» Aim of the task:
Give the lines of the material verbatim, from the first line to the line with "You are a GUI", including both.
*** Information shown ***
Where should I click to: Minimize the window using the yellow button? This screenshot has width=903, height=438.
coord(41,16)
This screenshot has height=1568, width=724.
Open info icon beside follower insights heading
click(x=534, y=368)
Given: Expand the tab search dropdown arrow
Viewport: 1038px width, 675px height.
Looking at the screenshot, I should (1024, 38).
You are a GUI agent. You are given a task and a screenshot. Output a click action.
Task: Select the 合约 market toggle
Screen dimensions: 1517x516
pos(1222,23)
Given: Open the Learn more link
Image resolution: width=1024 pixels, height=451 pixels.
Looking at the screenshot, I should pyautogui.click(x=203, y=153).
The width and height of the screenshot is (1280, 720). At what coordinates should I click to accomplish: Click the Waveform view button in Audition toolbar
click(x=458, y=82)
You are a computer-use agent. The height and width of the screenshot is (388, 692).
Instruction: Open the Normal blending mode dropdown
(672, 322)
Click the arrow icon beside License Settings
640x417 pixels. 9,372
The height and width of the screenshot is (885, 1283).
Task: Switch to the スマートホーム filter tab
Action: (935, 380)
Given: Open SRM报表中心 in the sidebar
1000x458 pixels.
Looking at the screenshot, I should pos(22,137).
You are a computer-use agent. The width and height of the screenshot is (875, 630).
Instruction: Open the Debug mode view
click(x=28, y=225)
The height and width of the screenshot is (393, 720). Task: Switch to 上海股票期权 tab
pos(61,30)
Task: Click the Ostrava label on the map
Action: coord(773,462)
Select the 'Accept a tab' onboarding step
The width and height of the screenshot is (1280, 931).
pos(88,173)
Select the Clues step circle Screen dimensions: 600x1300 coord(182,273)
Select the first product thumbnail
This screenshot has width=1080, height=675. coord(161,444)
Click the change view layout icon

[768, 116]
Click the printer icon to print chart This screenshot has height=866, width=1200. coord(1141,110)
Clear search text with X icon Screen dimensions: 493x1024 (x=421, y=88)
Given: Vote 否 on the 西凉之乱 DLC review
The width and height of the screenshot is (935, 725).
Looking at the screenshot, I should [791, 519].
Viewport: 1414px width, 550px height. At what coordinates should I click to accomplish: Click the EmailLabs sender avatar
*** End of Information shown ***
» Output for this exercise:
Where should I click to: Minimize the window using the yellow button? This screenshot has width=903, height=438.
coord(41,16)
This screenshot has height=1568, width=724.
Open info icon beside follower insights heading
click(x=534, y=368)
Given: Expand the tab search dropdown arrow
Viewport: 1038px width, 675px height.
Looking at the screenshot, I should (1024, 38).
You are a GUI agent. You are given a task and a screenshot. Output a click action.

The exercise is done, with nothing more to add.